Chile inicia un nuevo ciclo político. La elección de José Antonio Kast como presidente se produce en un contexto marcado por el cansancio social, la búsqueda de orden y la necesidad de certezas frente a un escenario complejo. En tiempos así, la política suele concentrarse en lo inmediato, en aquello que promete resultados visibles en el corto plazo. Y es precisamente en ese tránsito donde la educación corre el riesgo de quedar desplazada: no por falta de palabras, sino por exceso de urgencias.
Sin embargo, la educación no es una política más. Es el espacio donde una sociedad define su futuro, donde se construyen las capacidades para convivir, pensar críticamente y proyectarse más allá de la contingencia. Cada nuevo gobierno enfrenta, por tanto, una responsabilidad mayor: comprender que la educación no puede ser tratada como un capítulo accesorio del programa, sino como un horizonte estratégico de país.
Más allá de las legítimas diferencias ideológicas, existe un consenso que la evidencia internacional y la experiencia chilena han ido consolidando. Una educación pertinente para el siglo XXI se sostiene sobre pilares que no admiten olvido. Tres de ellos resultan fundamentales: la calidad de los aprendizajes, el desarrollo profesional docente y la educación inclusiva. Renunciar a alguno no es una omisión técnica, sino una decisión política.
Hablar de calidad educativa exige superar una mirada reducida, asociada únicamente a resultados estandarizados o rankings escolares. La calidad, en su sentido profundo, es la garantía de aprendizajes significativos para todos los estudiantes, sin que el origen social determine el destino educativo. La OCDE ha advertido que los sistemas que mejoran de manera sostenida son aquellos capaces de combinar exigencia académica con equidad, entendiendo que la excelencia sin justicia termina vaciándose de sentido (OECD, 2017).

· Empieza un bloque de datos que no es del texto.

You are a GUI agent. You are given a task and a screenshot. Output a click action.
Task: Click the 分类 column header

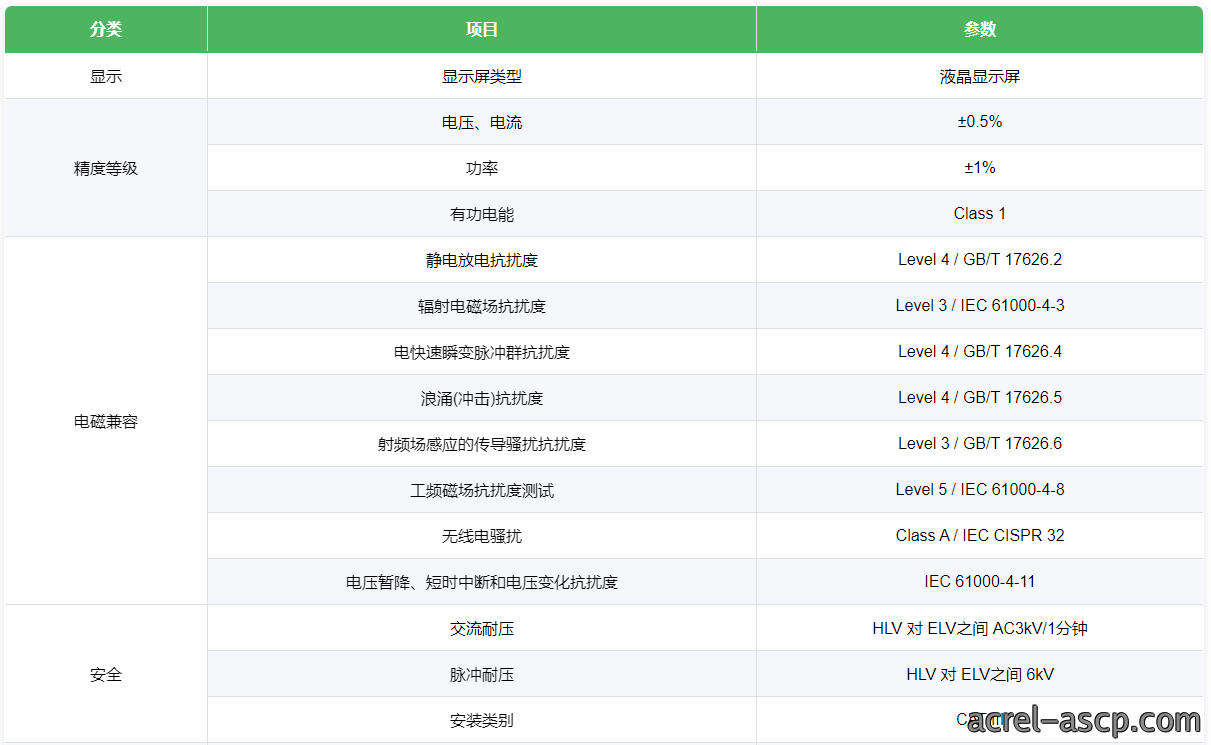(x=106, y=29)
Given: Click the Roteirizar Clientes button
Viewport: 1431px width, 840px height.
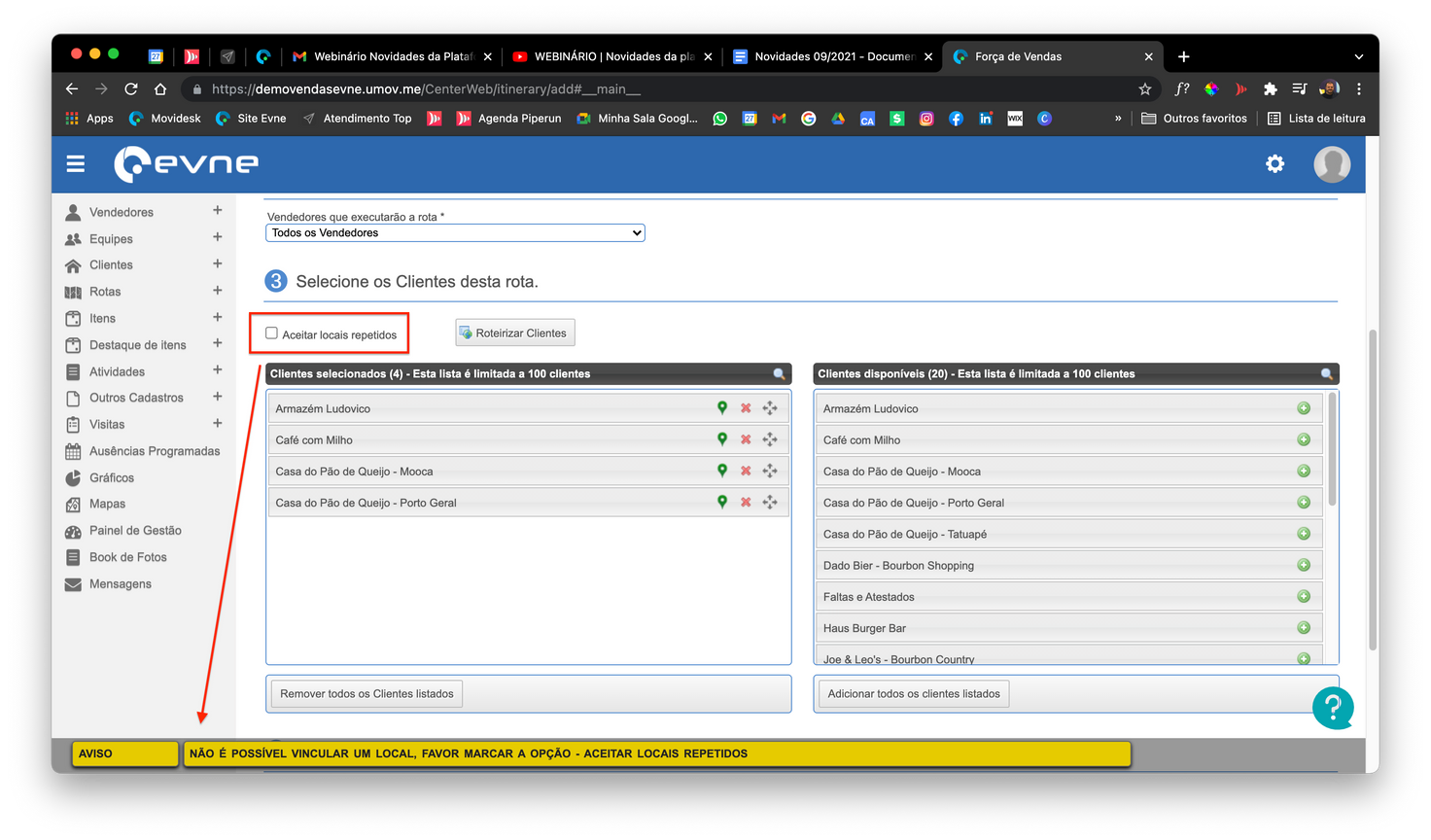Looking at the screenshot, I should (515, 333).
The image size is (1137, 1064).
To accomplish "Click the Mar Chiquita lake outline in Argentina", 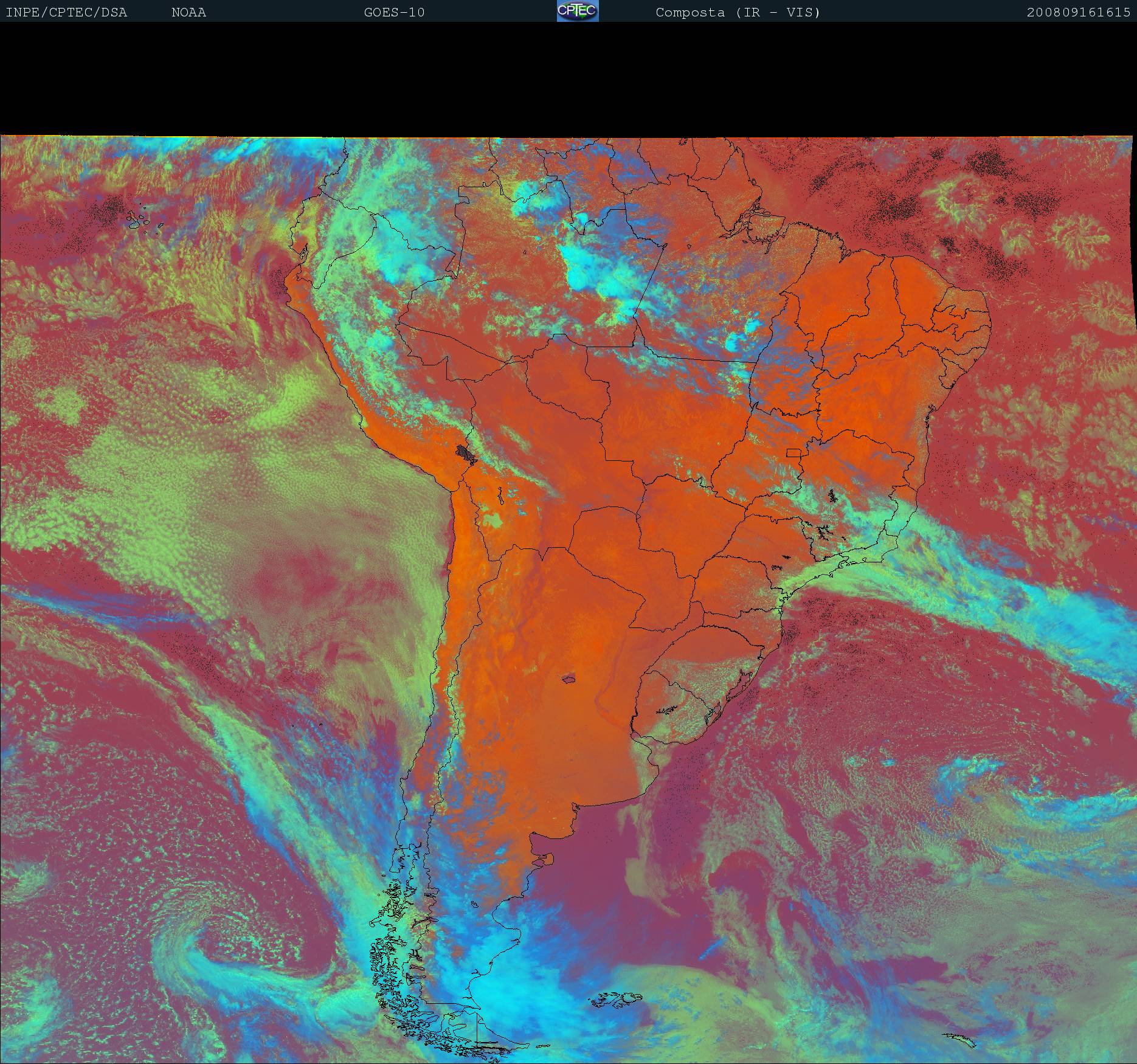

En ese mismo marco, el desarrollo profesional docente no puede seguir ocupando un lugar secundario. No existe reforma educativa viable sin profesores fortalecidos, reconocidos y acompañados. La investigación es clara: la mejora ocurre cuando los docentes cuentan con formación continua situada, tiempo para el trabajo colaborativo, retroalimentación pedagógica y condiciones laborales que hagan sostenible el acto de enseñar (Fullan, 2016). Cuidar a los profesores no es una concesión gremial; es una inversión estratégica en el corazón del sistema educativo.
El tercer pilar es la inclusión. No como consigna, sino como principio ético y pedagógico. Una educación inclusiva es aquella que identifica y elimina barreras para el aprendizaje y la participación. En un Chile diverso, atravesado por la migración, la desigualdad territorial y las brechas socioeconómicas, la inclusión no debilita la calidad; la desafía y la fortalece, obligando al sistema a ser más justo, más inteligente y humano (UNESCO, 2017).
Incluso la violencia escolar, que hoy inquieta con razón a la ciudadanía, no se aborda únicamente desde la sanción o el control. Se enfrenta con escuelas que funcionan como comunidades, con equipos de apoyo, con docentes preparados para educar en contextos complejos y con políticas que entienden la convivencia como un proceso formativo.
La elección ya pasó. Hoy comienza el tiempo de las decisiones estructurales. Si el nuevo gobierno aspira a dejar una huella duradera, la educación no puede quedar en segundo plano. Porque los países no se definen solo por el orden que buscan imponer, sino por la educación que son capaces de garantizar. Y en ese desafío, Chile no puede darse el lujo de olvidar lo esencial.